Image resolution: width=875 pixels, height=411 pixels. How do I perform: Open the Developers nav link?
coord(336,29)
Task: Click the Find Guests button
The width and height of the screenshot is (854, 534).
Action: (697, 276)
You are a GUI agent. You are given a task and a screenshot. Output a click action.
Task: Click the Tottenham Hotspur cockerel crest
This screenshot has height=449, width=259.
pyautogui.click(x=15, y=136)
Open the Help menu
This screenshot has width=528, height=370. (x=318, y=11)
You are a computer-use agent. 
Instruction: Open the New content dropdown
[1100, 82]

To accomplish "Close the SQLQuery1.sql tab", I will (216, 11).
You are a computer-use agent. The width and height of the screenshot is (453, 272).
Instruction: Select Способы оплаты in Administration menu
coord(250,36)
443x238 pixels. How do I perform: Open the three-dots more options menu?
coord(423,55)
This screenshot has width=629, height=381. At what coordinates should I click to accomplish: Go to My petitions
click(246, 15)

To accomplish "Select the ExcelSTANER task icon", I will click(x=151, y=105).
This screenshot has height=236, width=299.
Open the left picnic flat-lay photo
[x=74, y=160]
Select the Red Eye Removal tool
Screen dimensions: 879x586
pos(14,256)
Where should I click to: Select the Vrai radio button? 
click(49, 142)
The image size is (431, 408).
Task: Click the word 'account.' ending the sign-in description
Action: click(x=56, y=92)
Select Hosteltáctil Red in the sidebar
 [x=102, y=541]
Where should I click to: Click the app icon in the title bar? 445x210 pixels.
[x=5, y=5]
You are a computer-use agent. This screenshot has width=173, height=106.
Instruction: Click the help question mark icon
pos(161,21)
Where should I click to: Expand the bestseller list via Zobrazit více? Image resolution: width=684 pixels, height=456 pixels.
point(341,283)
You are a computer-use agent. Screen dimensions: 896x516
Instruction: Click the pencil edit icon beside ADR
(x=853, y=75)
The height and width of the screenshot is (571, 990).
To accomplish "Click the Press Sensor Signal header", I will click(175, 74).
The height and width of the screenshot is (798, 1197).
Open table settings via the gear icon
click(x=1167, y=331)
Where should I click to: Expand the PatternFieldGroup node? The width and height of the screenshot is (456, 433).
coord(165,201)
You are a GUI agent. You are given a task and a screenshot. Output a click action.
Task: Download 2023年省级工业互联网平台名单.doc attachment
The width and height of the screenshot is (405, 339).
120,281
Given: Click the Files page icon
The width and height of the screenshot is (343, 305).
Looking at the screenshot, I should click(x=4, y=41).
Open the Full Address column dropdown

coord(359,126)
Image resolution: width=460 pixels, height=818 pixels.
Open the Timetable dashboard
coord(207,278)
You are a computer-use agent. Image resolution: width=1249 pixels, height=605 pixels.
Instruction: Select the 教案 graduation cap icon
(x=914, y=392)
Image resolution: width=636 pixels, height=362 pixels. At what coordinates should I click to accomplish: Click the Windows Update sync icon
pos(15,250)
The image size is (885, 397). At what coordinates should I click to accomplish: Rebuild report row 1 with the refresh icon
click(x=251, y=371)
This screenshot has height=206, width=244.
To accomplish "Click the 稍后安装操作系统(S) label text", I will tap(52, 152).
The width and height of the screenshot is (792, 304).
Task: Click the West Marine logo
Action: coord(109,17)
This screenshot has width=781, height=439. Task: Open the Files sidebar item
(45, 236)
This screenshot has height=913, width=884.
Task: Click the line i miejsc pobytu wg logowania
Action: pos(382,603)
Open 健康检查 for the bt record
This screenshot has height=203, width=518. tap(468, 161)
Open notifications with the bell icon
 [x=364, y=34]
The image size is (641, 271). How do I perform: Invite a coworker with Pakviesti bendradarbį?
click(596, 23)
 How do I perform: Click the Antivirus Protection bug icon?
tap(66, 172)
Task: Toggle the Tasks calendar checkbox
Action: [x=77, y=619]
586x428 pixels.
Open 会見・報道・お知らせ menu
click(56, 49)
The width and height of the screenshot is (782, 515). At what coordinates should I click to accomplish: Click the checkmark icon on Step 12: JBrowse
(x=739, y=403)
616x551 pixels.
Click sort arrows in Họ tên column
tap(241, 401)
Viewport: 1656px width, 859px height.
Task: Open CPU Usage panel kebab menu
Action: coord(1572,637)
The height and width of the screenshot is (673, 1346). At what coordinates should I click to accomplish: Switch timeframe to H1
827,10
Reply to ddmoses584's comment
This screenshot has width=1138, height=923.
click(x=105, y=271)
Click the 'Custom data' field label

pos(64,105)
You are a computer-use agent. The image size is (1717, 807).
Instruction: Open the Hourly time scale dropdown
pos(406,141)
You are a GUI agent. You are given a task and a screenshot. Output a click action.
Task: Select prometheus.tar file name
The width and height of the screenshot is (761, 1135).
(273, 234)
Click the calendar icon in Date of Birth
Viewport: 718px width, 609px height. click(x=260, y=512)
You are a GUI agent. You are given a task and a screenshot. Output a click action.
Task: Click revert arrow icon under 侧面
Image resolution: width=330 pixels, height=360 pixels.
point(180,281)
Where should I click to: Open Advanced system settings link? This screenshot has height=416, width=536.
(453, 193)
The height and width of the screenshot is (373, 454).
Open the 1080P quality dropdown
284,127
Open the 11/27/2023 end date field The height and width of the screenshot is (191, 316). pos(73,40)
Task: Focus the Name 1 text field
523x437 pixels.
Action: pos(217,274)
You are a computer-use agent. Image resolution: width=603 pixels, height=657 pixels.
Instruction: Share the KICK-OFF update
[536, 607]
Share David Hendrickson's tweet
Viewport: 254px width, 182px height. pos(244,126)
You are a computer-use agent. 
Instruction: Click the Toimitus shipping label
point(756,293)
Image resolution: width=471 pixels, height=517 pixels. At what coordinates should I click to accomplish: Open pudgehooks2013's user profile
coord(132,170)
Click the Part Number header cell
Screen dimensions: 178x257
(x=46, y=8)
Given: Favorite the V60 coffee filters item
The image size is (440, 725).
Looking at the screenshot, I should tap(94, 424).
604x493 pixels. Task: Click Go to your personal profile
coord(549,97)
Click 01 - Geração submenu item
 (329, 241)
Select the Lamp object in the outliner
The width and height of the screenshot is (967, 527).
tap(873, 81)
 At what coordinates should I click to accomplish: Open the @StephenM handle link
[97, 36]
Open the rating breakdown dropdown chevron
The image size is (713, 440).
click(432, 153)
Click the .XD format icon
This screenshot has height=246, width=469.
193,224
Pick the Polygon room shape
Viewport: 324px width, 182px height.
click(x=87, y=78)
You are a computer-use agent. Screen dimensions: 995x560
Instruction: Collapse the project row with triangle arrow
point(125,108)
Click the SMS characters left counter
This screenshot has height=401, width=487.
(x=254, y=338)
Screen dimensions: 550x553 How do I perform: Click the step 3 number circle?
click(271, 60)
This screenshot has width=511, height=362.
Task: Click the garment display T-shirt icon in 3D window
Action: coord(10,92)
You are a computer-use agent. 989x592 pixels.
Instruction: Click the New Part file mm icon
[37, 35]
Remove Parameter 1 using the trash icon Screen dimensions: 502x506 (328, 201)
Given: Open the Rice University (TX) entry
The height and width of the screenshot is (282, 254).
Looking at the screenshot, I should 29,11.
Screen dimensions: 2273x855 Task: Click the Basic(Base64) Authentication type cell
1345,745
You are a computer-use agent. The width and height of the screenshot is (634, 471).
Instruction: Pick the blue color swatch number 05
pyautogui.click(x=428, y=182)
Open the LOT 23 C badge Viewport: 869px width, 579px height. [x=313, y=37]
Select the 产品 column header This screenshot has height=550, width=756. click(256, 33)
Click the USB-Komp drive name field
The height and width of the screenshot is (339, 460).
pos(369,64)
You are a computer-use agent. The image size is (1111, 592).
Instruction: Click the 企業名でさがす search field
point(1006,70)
_ _ _ _
_What is required:_
Every entry must be retyped in full, exactly as given.

_Answer to the problem:_
Image resolution: width=875 pixels, height=411 pixels. How do I perform: Open the Developers nav link?
coord(336,29)
Task: Click the Find Guests button
The width and height of the screenshot is (854, 534).
Action: (697, 276)
You are a GUI agent. You are given a task and a screenshot. Output a click action.
Task: Click the Tottenham Hotspur cockerel crest
This screenshot has height=449, width=259.
pyautogui.click(x=15, y=136)
Open the Help menu
This screenshot has width=528, height=370. (x=318, y=11)
You are a computer-use agent. 
Instruction: Open the New content dropdown
[1100, 82]

To accomplish "Close the SQLQuery1.sql tab", I will (216, 11).
You are a computer-use agent. The width and height of the screenshot is (453, 272).
Instruction: Select Способы оплаты in Administration menu
coord(250,36)
443x238 pixels. How do I perform: Open the three-dots more options menu?
coord(423,55)
This screenshot has width=629, height=381. At what coordinates should I click to accomplish: Go to My petitions
click(246, 15)

To accomplish "Select the ExcelSTANER task icon", I will click(x=151, y=105).
This screenshot has height=236, width=299.
Open the left picnic flat-lay photo
[x=74, y=160]
Select the Red Eye Removal tool
Screen dimensions: 879x586
pos(14,256)
Where should I click to: Select the Vrai radio button? 
click(49, 142)
The image size is (431, 408).
Task: Click the word 'account.' ending the sign-in description
Action: click(x=56, y=92)
Select Hosteltáctil Red in the sidebar
 [x=102, y=541]
Where should I click to: Click the app icon in the title bar? 445x210 pixels.
[x=5, y=5]
You are a computer-use agent. This screenshot has width=173, height=106.
Instruction: Click the help question mark icon
pos(161,21)
Where should I click to: Expand the bestseller list via Zobrazit více? Image resolution: width=684 pixels, height=456 pixels.
point(341,283)
You are a computer-use agent. Screen dimensions: 896x516
Instruction: Click the pencil edit icon beside ADR
(x=853, y=75)
The height and width of the screenshot is (571, 990).
To accomplish "Click the Press Sensor Signal header", I will click(175, 74).
The height and width of the screenshot is (798, 1197).
Open table settings via the gear icon
click(x=1167, y=331)
Where should I click to: Expand the PatternFieldGroup node? The width and height of the screenshot is (456, 433).
coord(165,201)
You are a GUI agent. You are given a task and a screenshot. Output a click action.
Task: Download 2023年省级工业互联网平台名单.doc attachment
The width and height of the screenshot is (405, 339).
120,281
Given: Click the Files page icon
The width and height of the screenshot is (343, 305).
Looking at the screenshot, I should click(x=4, y=41).
Open the Full Address column dropdown

coord(359,126)
Image resolution: width=460 pixels, height=818 pixels.
Open the Timetable dashboard
coord(207,278)
You are a computer-use agent. Image resolution: width=1249 pixels, height=605 pixels.
Instruction: Select the 教案 graduation cap icon
(x=914, y=392)
Image resolution: width=636 pixels, height=362 pixels. At what coordinates should I click to accomplish: Click the Windows Update sync icon
pos(15,250)
The image size is (885, 397). At what coordinates should I click to accomplish: Rebuild report row 1 with the refresh icon
click(x=251, y=371)
This screenshot has height=206, width=244.
To accomplish "Click the 稍后安装操作系统(S) label text", I will tap(52, 152).
The width and height of the screenshot is (792, 304).
Task: Click the West Marine logo
Action: coord(109,17)
This screenshot has width=781, height=439. Task: Open the Files sidebar item
(45, 236)
This screenshot has height=913, width=884.
Task: Click the line i miejsc pobytu wg logowania
Action: pos(382,603)
Open 健康检查 for the bt record
This screenshot has height=203, width=518. tap(468, 161)
Open notifications with the bell icon
 [x=364, y=34]
The image size is (641, 271). How do I perform: Invite a coworker with Pakviesti bendradarbį?
click(596, 23)
 How do I perform: Click the Antivirus Protection bug icon?
tap(66, 172)
Task: Toggle the Tasks calendar checkbox
Action: [x=77, y=619]
586x428 pixels.
Open 会見・報道・お知らせ menu
click(56, 49)
The width and height of the screenshot is (782, 515). At what coordinates should I click to accomplish: Click the checkmark icon on Step 12: JBrowse
(x=739, y=403)
616x551 pixels.
Click sort arrows in Họ tên column
tap(241, 401)
Viewport: 1656px width, 859px height.
Task: Open CPU Usage panel kebab menu
Action: coord(1572,637)
The height and width of the screenshot is (673, 1346). At what coordinates should I click to accomplish: Switch timeframe to H1
827,10
Reply to ddmoses584's comment
This screenshot has width=1138, height=923.
click(x=105, y=271)
Click the 'Custom data' field label

pos(64,105)
You are a computer-use agent. The image size is (1717, 807).
Instruction: Open the Hourly time scale dropdown
pos(406,141)
You are a GUI agent. You are given a task and a screenshot. Output a click action.
Task: Select prometheus.tar file name
The width and height of the screenshot is (761, 1135).
(273, 234)
Click the calendar icon in Date of Birth
Viewport: 718px width, 609px height. click(x=260, y=512)
You are a GUI agent. You are given a task and a screenshot. Output a click action.
Task: Click revert arrow icon under 侧面
Image resolution: width=330 pixels, height=360 pixels.
point(180,281)
Where should I click to: Open Advanced system settings link? This screenshot has height=416, width=536.
(453, 193)
The height and width of the screenshot is (373, 454).
Open the 1080P quality dropdown
284,127
Open the 11/27/2023 end date field The height and width of the screenshot is (191, 316). pos(73,40)
Task: Focus the Name 1 text field
523x437 pixels.
Action: pos(217,274)
You are a computer-use agent. Image resolution: width=603 pixels, height=657 pixels.
Instruction: Share the KICK-OFF update
[536, 607]
Share David Hendrickson's tweet
Viewport: 254px width, 182px height. pos(244,126)
You are a computer-use agent. 
Instruction: Click the Toimitus shipping label
point(756,293)
Image resolution: width=471 pixels, height=517 pixels. At what coordinates should I click to accomplish: Open pudgehooks2013's user profile
coord(132,170)
Click the Part Number header cell
Screen dimensions: 178x257
(x=46, y=8)
Given: Favorite the V60 coffee filters item
The image size is (440, 725).
Looking at the screenshot, I should tap(94, 424).
604x493 pixels. Task: Click Go to your personal profile
coord(549,97)
Click 01 - Geração submenu item
 (329, 241)
Select the Lamp object in the outliner
The width and height of the screenshot is (967, 527).
tap(873, 81)
 At what coordinates should I click to accomplish: Open the @StephenM handle link
[97, 36]
Open the rating breakdown dropdown chevron
The image size is (713, 440).
click(432, 153)
Click the .XD format icon
This screenshot has height=246, width=469.
193,224
Pick the Polygon room shape
Viewport: 324px width, 182px height.
click(x=87, y=78)
You are a computer-use agent. Screen dimensions: 995x560
Instruction: Collapse the project row with triangle arrow
point(125,108)
Click the SMS characters left counter
This screenshot has height=401, width=487.
(x=254, y=338)
Screen dimensions: 550x553 How do I perform: Click the step 3 number circle?
click(271, 60)
This screenshot has width=511, height=362.
Task: Click the garment display T-shirt icon in 3D window
Action: coord(10,92)
You are a computer-use agent. 989x592 pixels.
Instruction: Click the New Part file mm icon
[37, 35]
Remove Parameter 1 using the trash icon Screen dimensions: 502x506 (328, 201)
Given: Open the Rice University (TX) entry
The height and width of the screenshot is (282, 254).
Looking at the screenshot, I should 29,11.
Screen dimensions: 2273x855 Task: Click the Basic(Base64) Authentication type cell
1345,745
You are a computer-use agent. The width and height of the screenshot is (634, 471).
Instruction: Pick the blue color swatch number 05
pyautogui.click(x=428, y=182)
Open the LOT 23 C badge Viewport: 869px width, 579px height. [x=313, y=37]
Select the 产品 column header This screenshot has height=550, width=756. click(256, 33)
Click the USB-Komp drive name field
The height and width of the screenshot is (339, 460).
pos(369,64)
You are a computer-use agent. The image size is (1111, 592).
Instruction: Click the 企業名でさがす search field
point(1006,70)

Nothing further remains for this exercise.